I don’t think him walking ahead is your biggest issue.

Unrelated38 · 22/03/2025 07:38

Don't ask him to go in a coffee shop. Just go in and get a coffee. At some point he'll notice you're not following him.

Start just walking separately to him. Go somewhere else. I imagine ove rhe 17 years you've mentioned it and it's not done anything. So just start fucking about with him. Make it a funny game for yourself.

Now either he'll stop. Or, if he's doing it deliberately to put you in your place he'll become nasty, and you will have the clarity that you are not unreasonable, he is abusive, and you can leave and be free to find someone who likes you.

NotTerfNorCis · 22/03/2025 07:39

My OH does this. Not all the time though - seems to be more when we're on holiday or in some unfamiliar place. I don't think he's consciously doing it, but he's determined to take the lead. I've had the same experience as you of catching up and determinedly holding pace, only for him to suddenly swerve off, for example cross the road, so he can take the lead again. It is grating.

BitOutOfPractice · 22/03/2025 07:40

ChaosDream · 22/03/2025 00:42

My ExH used to do this. Eventually he admitted he didn’t want to be seen with me as I was “fat and unattractive”. Twat.
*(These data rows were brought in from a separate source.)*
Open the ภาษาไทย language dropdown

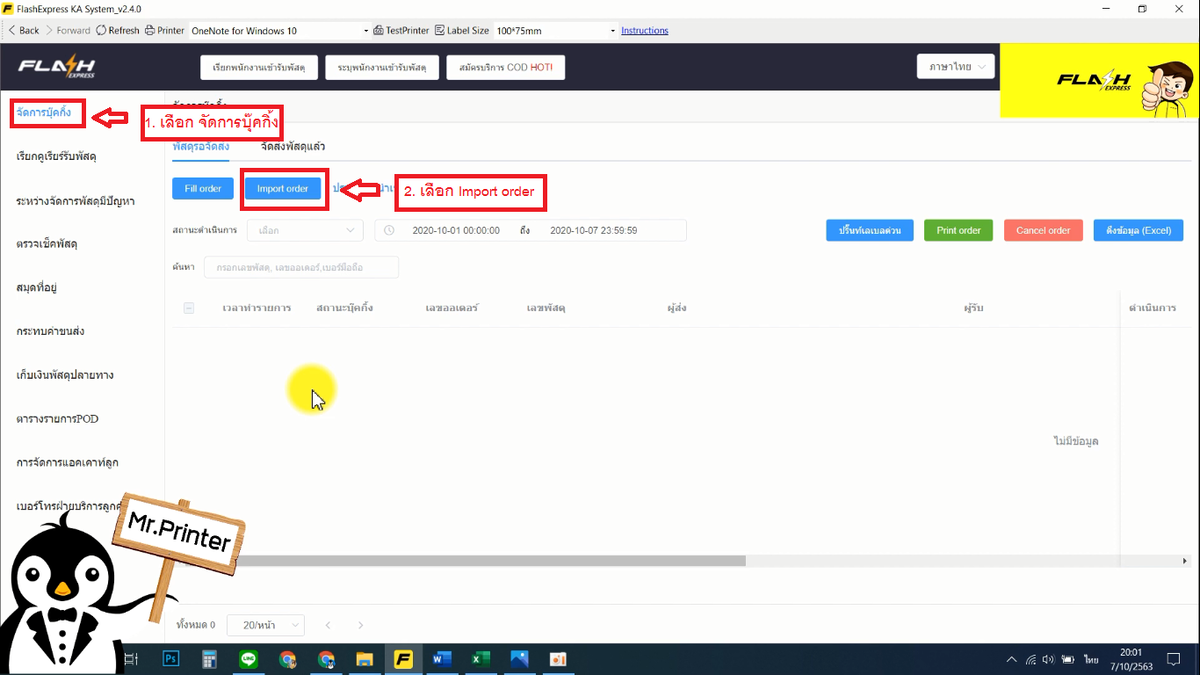tap(956, 67)
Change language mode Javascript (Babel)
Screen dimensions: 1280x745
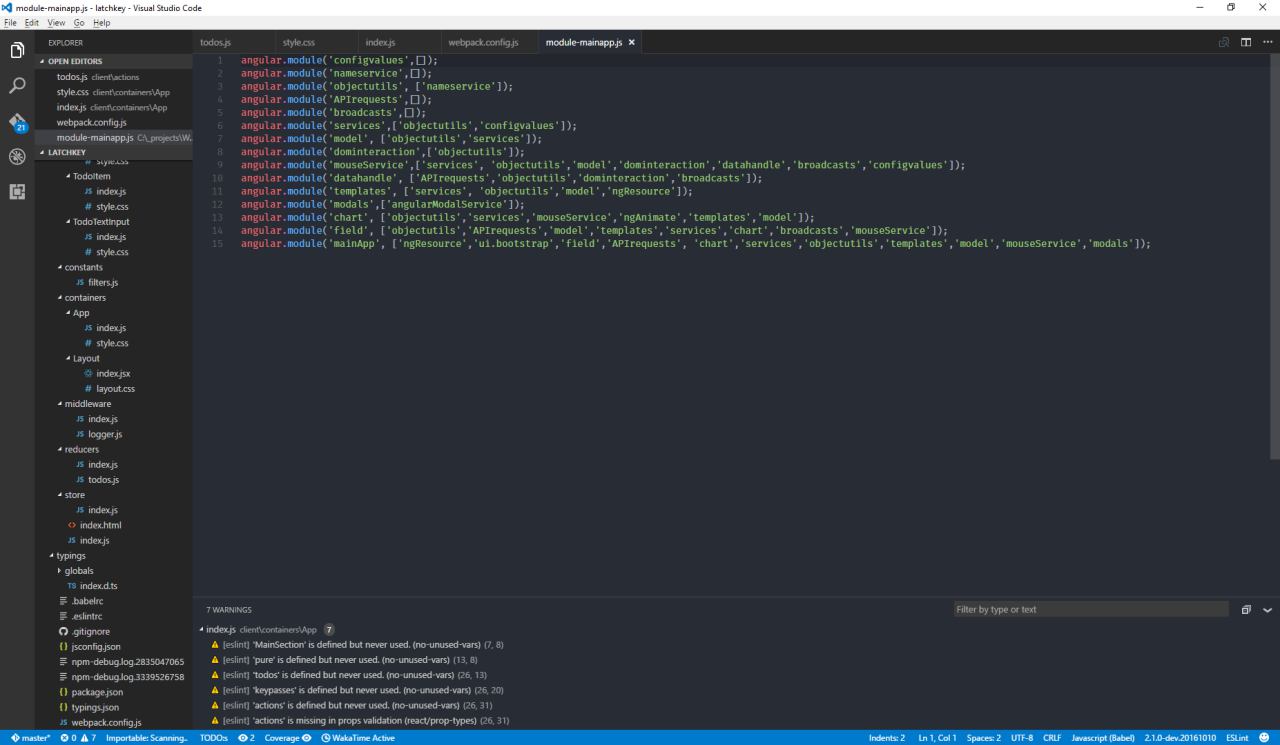tap(1103, 738)
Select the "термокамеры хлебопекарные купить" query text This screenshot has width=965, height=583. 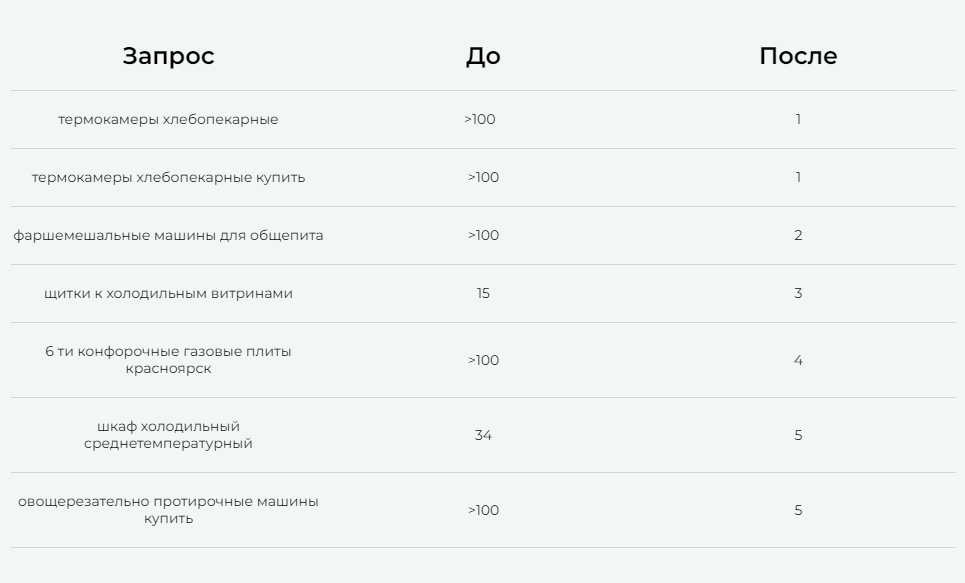pyautogui.click(x=168, y=178)
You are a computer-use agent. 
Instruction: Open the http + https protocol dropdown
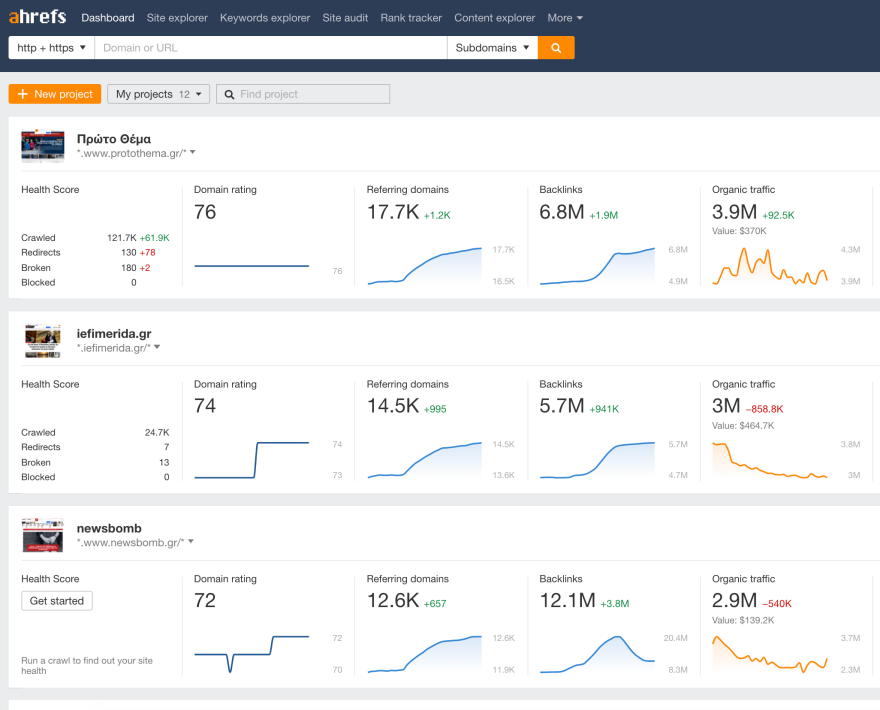[x=52, y=48]
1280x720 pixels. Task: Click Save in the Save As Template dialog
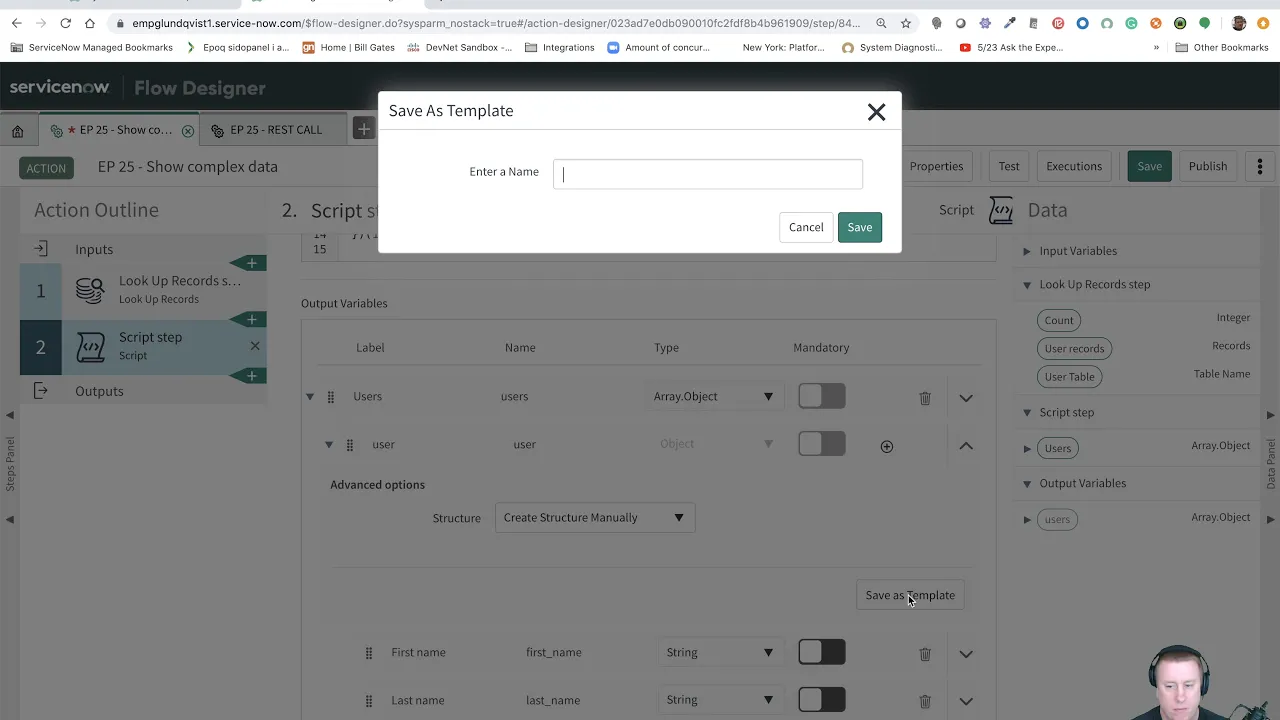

One of many reasons why he is now ExH

Jeez that’s awful but you know he just said that to hurt you and he’s the ugly one inside.

OP my lovely-in-every-other way DP occasionally does this. I remind him we are not on a forced march and so he stops.

Chemenger · 22/03/2025 07:42

Mine does this, so does his father. I either just go at my own pace or sometimes it’s quite fun to catch up so that he has to walk faster and faster to keep ahead. Airports are the worst, he is obsessed with getting through airports quickly.

Chemenger · 22/03/2025 07:43

We were on a walking tour a couple of days ago (we’re on holiday) the guide had to point out to him that only she knew the way through the tiny city centre streets and that it would be better if she led.

faerietales · 22/03/2025 07:51

He’s treating you like a dog.

It honestly shocks me that you’ve tolerated this behaviour for 17 years. He wouldn’t have even got a second date off me.